The second phase was a multi-year correction following the 2008 financial crisis. Primary-market prices declined almost continuously through Q3 2013, hitting a trough of PLN 6,071.46 — 27.9% below the 2007 peak. The secondary market bottomed out somewhat earlier, in Q2 2013, at PLN 6,488.58, a decline of 22.5% from its peak.
The third phase, running from 2013 to roughly 2019, was a period of slow and uneven recovery, during which the primary market spent several years trading in a narrow band of PLN 6,300–7,000 per square meter. The pace only picked up toward the end of the decade, as interest rates fell and investment demand grew.
The fourth phase covers the pandemic and post-pandemic period — prices rose steadily from 2020 onward, but the sharpest jump came after the mid-2023 launch of the government’s “Bezpieczny Kredyt 2%” mortgage subsidy program. The average primary-market offer price rose from PLN 12,145.58 in Q1 2023 to PLN 15,584.63 a year later — up 28.3% in four quarters. On the secondary market, the increase over the same period was 29.8%. Since early 2024, prices in Kraków have stabilized in a range of PLN 16,400–16,900 per square meter.
BaRN data covers offer and transaction prices for multi-family housing units sold, and includes VAT. The survey runs on a quarterly cycle: Q1 covers December–February, Q2 covers March–May, Q3 covers June–August, and Q4 covers September–November. The database has been maintained by the National Bank of Poland since Q3 2006.
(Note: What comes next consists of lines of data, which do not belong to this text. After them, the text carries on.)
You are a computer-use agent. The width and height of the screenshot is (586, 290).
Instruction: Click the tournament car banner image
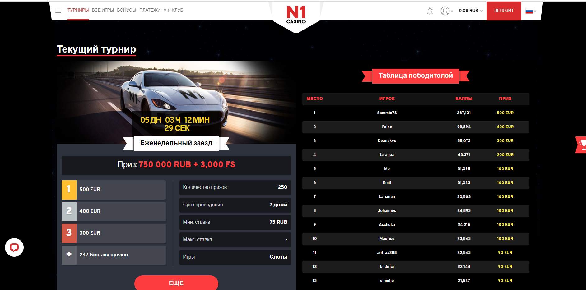click(x=176, y=90)
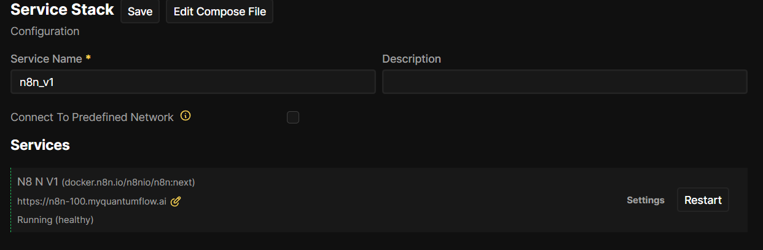This screenshot has width=763, height=250.
Task: Select the N8 N V1 service title
Action: click(x=37, y=182)
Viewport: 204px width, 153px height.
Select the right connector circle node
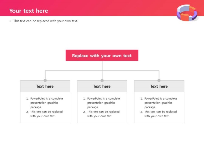159,80
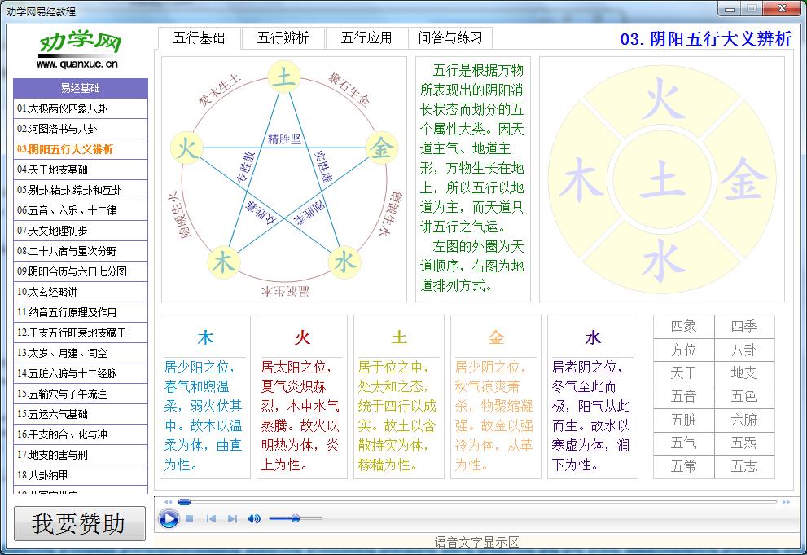Image resolution: width=807 pixels, height=555 pixels.
Task: Select the 四象 cell in the reference table
Action: pyautogui.click(x=682, y=326)
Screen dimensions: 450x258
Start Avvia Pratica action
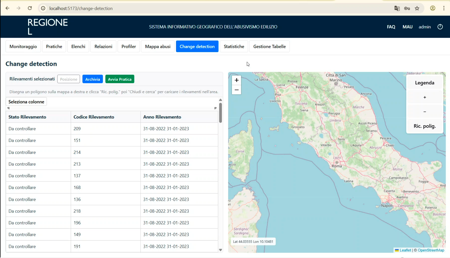(x=120, y=79)
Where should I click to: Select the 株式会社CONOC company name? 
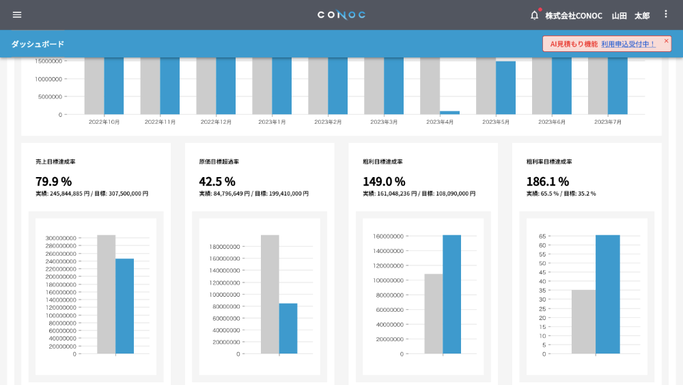pyautogui.click(x=574, y=16)
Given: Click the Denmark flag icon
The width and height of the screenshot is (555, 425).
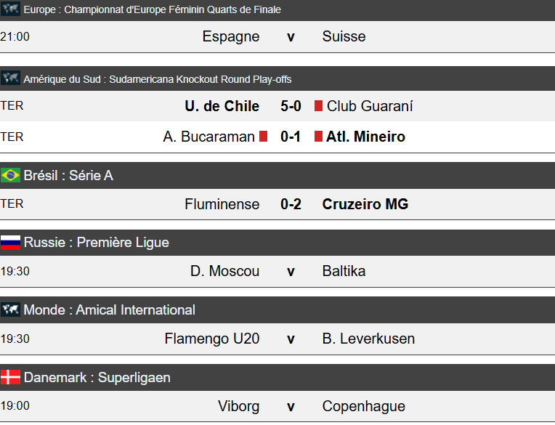Looking at the screenshot, I should point(10,378).
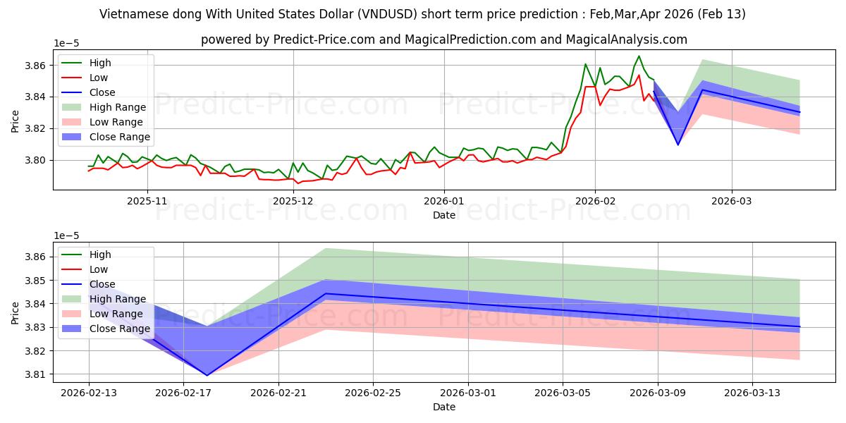Click the Low red line legend entry in top chart
Viewport: 846px width, 423px height.
coord(85,78)
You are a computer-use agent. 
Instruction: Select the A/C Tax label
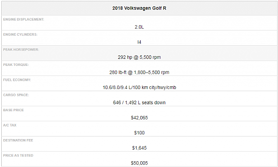pos(10,125)
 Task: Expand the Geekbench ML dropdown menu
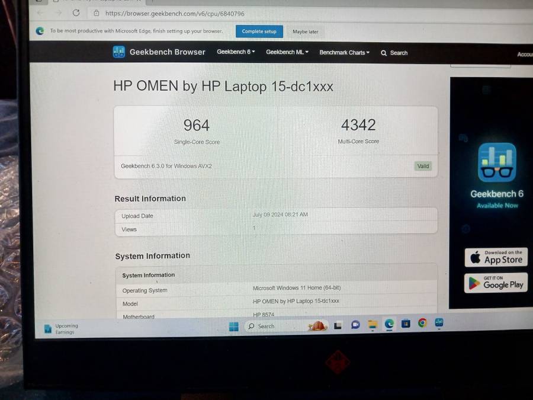point(287,52)
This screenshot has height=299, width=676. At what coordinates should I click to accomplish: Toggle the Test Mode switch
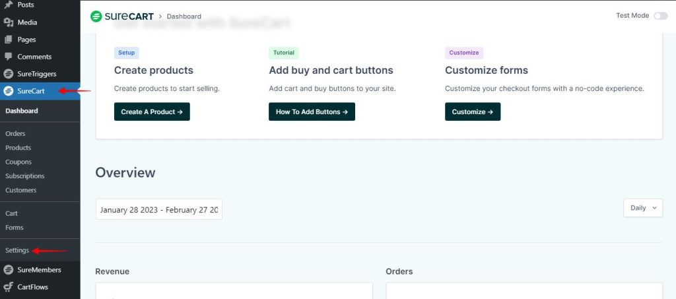[660, 16]
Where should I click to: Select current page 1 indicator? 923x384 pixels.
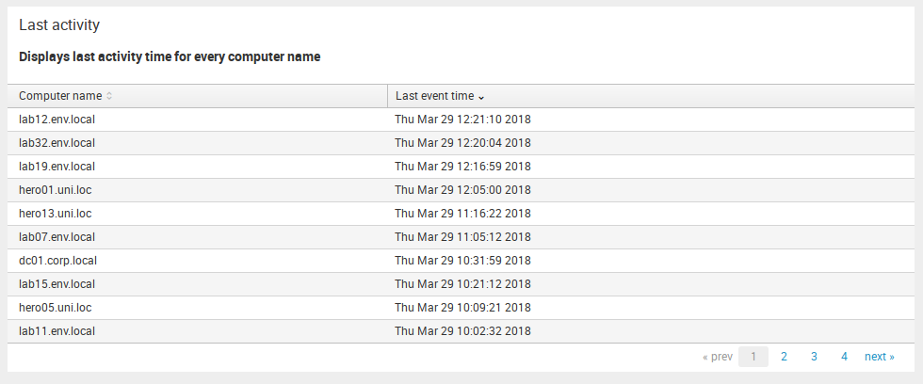coord(753,357)
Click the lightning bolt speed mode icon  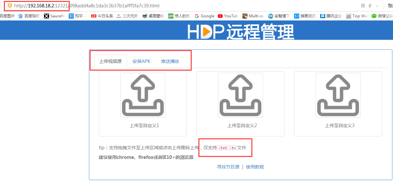coord(370,6)
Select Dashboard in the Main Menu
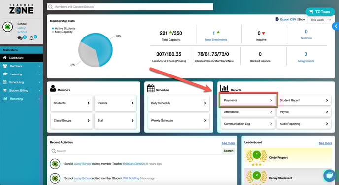 pyautogui.click(x=21, y=58)
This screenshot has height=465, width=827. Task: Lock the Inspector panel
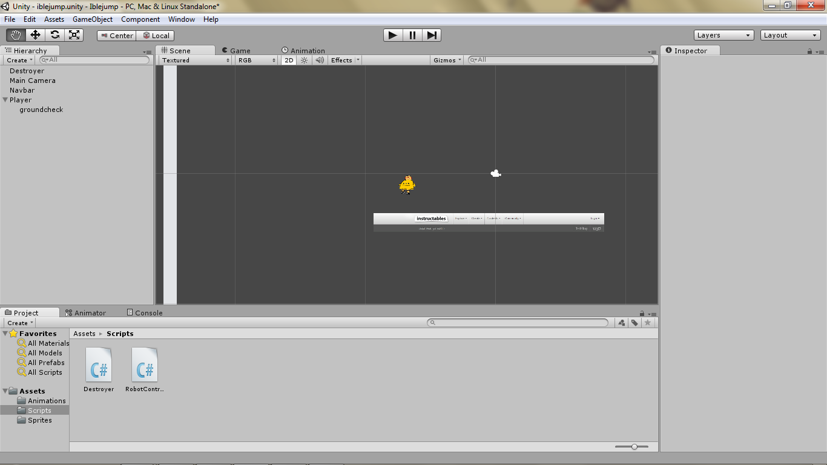click(809, 50)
Key moments by the numbers
| Period | Primary market, offer (PLN/m²) | Secondary market, offer (PLN/m²) | Context |
|---|---|---|---|
| Q3 2006 | 6,021.00 | 7,114.00 | Start of the BaRN database |
| 2007 (peak) | 8,420.00 | 8,369.00 | Peak of the pre-crisis boom |
| 2013 (trough) | 6,071.46 | 6,488.58 | Bottom of the post-crisis correction |
| Q1 2019 | 7,622.58 | 8,697.03 | Pre-pandemic price level |
| Q1 2023 | 12,145.58 | 12,648.92 | Before the “Bezpieczny Kredyt 2%” program |
| Q1 2026 | 16,859.05 | 16,566.48 | Current level |
Data source: National Bank of Poland (NBP), BaRN residential property price database, Q3 2006 – Q1 2026. Own compilation based on NBP data.